Records excerpted from a collection
──────────────────────────────

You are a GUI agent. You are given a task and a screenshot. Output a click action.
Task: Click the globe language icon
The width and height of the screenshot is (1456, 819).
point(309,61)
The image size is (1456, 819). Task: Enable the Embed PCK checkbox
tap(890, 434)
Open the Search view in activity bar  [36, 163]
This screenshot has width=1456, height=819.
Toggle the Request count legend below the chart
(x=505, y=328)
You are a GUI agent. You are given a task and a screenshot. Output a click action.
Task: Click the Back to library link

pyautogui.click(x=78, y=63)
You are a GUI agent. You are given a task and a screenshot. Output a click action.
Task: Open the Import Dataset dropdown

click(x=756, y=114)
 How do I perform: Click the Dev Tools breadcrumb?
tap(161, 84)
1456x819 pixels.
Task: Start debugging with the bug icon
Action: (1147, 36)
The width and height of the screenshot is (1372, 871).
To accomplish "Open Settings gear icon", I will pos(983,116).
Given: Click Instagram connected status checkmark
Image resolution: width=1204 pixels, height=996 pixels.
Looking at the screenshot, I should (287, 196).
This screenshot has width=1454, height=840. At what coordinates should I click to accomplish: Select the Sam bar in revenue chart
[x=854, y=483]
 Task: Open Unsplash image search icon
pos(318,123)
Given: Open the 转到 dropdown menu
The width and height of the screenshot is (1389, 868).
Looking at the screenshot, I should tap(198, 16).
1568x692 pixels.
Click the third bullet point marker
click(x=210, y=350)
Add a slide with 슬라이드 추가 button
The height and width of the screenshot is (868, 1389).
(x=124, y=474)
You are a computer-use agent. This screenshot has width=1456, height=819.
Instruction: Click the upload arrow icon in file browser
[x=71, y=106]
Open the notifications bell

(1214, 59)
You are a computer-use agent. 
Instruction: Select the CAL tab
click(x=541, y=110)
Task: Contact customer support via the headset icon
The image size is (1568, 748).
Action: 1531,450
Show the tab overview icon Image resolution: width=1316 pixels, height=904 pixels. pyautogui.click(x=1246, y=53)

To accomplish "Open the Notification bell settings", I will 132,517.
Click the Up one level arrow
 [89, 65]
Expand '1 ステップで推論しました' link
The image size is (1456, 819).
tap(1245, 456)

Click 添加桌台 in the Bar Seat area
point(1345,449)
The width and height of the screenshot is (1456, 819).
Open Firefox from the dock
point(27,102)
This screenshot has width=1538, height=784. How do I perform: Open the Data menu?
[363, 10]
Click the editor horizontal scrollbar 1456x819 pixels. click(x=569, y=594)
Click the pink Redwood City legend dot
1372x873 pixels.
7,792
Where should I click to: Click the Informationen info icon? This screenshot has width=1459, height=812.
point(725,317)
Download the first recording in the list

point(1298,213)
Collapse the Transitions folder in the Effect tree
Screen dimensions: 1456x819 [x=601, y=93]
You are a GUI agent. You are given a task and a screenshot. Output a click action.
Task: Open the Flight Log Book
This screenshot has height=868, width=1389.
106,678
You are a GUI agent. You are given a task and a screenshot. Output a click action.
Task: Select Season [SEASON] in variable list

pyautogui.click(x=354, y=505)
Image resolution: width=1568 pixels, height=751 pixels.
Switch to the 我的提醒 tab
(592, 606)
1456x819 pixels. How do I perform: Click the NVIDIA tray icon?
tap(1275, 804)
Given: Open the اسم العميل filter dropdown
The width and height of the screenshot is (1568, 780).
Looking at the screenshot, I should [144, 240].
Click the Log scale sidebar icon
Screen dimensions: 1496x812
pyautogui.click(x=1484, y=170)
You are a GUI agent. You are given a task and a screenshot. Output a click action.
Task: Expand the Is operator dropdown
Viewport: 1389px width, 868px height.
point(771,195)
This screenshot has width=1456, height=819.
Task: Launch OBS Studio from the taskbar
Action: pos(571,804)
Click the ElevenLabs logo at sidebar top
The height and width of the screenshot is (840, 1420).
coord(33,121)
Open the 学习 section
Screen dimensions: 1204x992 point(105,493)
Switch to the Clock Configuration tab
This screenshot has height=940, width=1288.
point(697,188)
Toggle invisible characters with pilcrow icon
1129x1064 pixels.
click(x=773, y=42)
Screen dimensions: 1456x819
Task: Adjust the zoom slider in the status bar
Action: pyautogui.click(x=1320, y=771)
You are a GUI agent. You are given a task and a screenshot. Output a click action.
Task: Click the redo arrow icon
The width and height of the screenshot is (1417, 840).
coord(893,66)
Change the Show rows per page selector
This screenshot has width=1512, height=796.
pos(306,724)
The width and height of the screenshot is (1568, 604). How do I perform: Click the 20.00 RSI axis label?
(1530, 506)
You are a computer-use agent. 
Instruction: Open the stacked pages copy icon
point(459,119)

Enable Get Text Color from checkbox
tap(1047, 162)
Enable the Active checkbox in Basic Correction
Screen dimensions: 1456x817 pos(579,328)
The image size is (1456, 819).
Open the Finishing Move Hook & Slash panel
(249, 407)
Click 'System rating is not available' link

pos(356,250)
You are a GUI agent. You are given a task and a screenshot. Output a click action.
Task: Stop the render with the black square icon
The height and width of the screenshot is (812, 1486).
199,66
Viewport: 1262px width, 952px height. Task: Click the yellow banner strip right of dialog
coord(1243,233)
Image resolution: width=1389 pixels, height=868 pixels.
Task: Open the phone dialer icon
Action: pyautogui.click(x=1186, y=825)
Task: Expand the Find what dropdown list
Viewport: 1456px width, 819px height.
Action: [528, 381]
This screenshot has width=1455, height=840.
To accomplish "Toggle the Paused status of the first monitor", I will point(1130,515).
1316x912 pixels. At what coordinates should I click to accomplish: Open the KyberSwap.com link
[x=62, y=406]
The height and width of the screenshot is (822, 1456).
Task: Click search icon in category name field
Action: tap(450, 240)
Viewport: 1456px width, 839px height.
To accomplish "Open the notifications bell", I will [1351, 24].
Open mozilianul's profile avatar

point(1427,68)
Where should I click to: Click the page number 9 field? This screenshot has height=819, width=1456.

──────────────────────────────

▶ **Exercise instructions**
Each record above is to be restated word for word.

▶ **Reply**
You are a GUI agent. You are given a task and a screenshot. Output a click action.
Task: Click the globe language icon
The width and height of the screenshot is (1456, 819).
point(309,61)
The image size is (1456, 819). Task: Enable the Embed PCK checkbox
tap(890, 434)
Open the Search view in activity bar  [36, 163]
This screenshot has width=1456, height=819.
Toggle the Request count legend below the chart
(x=505, y=328)
You are a GUI agent. You are given a task and a screenshot. Output a click action.
Task: Click the Back to library link

pyautogui.click(x=78, y=63)
You are a GUI agent. You are given a task and a screenshot. Output a click action.
Task: Open the Import Dataset dropdown

click(x=756, y=114)
 How do I perform: Click the Dev Tools breadcrumb?
tap(161, 84)
1456x819 pixels.
Task: Start debugging with the bug icon
Action: (1147, 36)
The width and height of the screenshot is (1372, 871).
To accomplish "Open Settings gear icon", I will pos(983,116).
Given: Click Instagram connected status checkmark
Image resolution: width=1204 pixels, height=996 pixels.
Looking at the screenshot, I should (287, 196).
This screenshot has width=1454, height=840. At what coordinates should I click to accomplish: Select the Sam bar in revenue chart
[x=854, y=483]
 Task: Open Unsplash image search icon
pos(318,123)
Given: Open the 转到 dropdown menu
The width and height of the screenshot is (1389, 868).
Looking at the screenshot, I should tap(198, 16).
1568x692 pixels.
Click the third bullet point marker
click(x=210, y=350)
Add a slide with 슬라이드 추가 button
The height and width of the screenshot is (868, 1389).
(x=124, y=474)
You are a computer-use agent. This screenshot has width=1456, height=819.
Instruction: Click the upload arrow icon in file browser
[x=71, y=106]
Open the notifications bell

(1214, 59)
You are a computer-use agent. 
Instruction: Select the CAL tab
click(x=541, y=110)
Task: Contact customer support via the headset icon
The image size is (1568, 748).
Action: 1531,450
Show the tab overview icon Image resolution: width=1316 pixels, height=904 pixels. pyautogui.click(x=1246, y=53)

To accomplish "Open the Notification bell settings", I will 132,517.
Click the Up one level arrow
 [89, 65]
Expand '1 ステップで推論しました' link
The image size is (1456, 819).
tap(1245, 456)

Click 添加桌台 in the Bar Seat area
point(1345,449)
The width and height of the screenshot is (1456, 819).
Open Firefox from the dock
point(27,102)
This screenshot has width=1538, height=784. How do I perform: Open the Data menu?
[363, 10]
Click the editor horizontal scrollbar 1456x819 pixels. click(x=569, y=594)
Click the pink Redwood City legend dot
1372x873 pixels.
7,792
Where should I click to: Click the Informationen info icon? This screenshot has width=1459, height=812.
point(725,317)
Download the first recording in the list

point(1298,213)
Collapse the Transitions folder in the Effect tree
Screen dimensions: 1456x819 [x=601, y=93]
You are a GUI agent. You are given a task and a screenshot. Output a click action.
Task: Open the Flight Log Book
This screenshot has height=868, width=1389.
106,678
You are a GUI agent. You are given a task and a screenshot. Output a click action.
Task: Select Season [SEASON] in variable list

pyautogui.click(x=354, y=505)
Image resolution: width=1568 pixels, height=751 pixels.
Switch to the 我的提醒 tab
(592, 606)
1456x819 pixels. How do I perform: Click the NVIDIA tray icon?
tap(1275, 804)
Given: Open the اسم العميل filter dropdown
The width and height of the screenshot is (1568, 780).
Looking at the screenshot, I should [144, 240].
Click the Log scale sidebar icon
Screen dimensions: 1496x812
pyautogui.click(x=1484, y=170)
You are a GUI agent. You are given a task and a screenshot. Output a click action.
Task: Expand the Is operator dropdown
Viewport: 1389px width, 868px height.
point(771,195)
This screenshot has width=1456, height=819.
Task: Launch OBS Studio from the taskbar
Action: pos(571,804)
Click the ElevenLabs logo at sidebar top
The height and width of the screenshot is (840, 1420).
coord(33,121)
Open the 学习 section
Screen dimensions: 1204x992 point(105,493)
Switch to the Clock Configuration tab
This screenshot has height=940, width=1288.
point(697,188)
Toggle invisible characters with pilcrow icon
1129x1064 pixels.
click(x=773, y=42)
Screen dimensions: 1456x819
Task: Adjust the zoom slider in the status bar
Action: pyautogui.click(x=1320, y=771)
You are a GUI agent. You are given a task and a screenshot. Output a click action.
Task: Click the redo arrow icon
The width and height of the screenshot is (1417, 840).
coord(893,66)
Change the Show rows per page selector
This screenshot has width=1512, height=796.
pos(306,724)
The width and height of the screenshot is (1568, 604). How do I perform: Click the 20.00 RSI axis label?
(1530, 506)
You are a computer-use agent. 
Instruction: Open the stacked pages copy icon
point(459,119)

Enable Get Text Color from checkbox
tap(1047, 162)
Enable the Active checkbox in Basic Correction
Screen dimensions: 1456x817 pos(579,328)
The image size is (1456, 819).
Open the Finishing Move Hook & Slash panel
(249, 407)
Click 'System rating is not available' link

pos(356,250)
You are a GUI agent. You are given a task and a screenshot. Output a click action.
Task: Stop the render with the black square icon
The height and width of the screenshot is (812, 1486).
199,66
Viewport: 1262px width, 952px height. Task: Click the yellow banner strip right of dialog
coord(1243,233)
Image resolution: width=1389 pixels, height=868 pixels.
Task: Open the phone dialer icon
Action: pyautogui.click(x=1186, y=825)
Task: Expand the Find what dropdown list
Viewport: 1456px width, 819px height.
Action: [528, 381]
This screenshot has width=1455, height=840.
To accomplish "Toggle the Paused status of the first monitor", I will point(1130,515).
1316x912 pixels. At what coordinates should I click to accomplish: Open the KyberSwap.com link
[x=62, y=406]
The height and width of the screenshot is (822, 1456).
Task: Click search icon in category name field
Action: tap(450, 240)
Viewport: 1456px width, 839px height.
To accomplish "Open the notifications bell", I will [1351, 24].
Open mozilianul's profile avatar

point(1427,68)
Where should I click to: Click the page number 9 field? This screenshot has height=819, width=1456.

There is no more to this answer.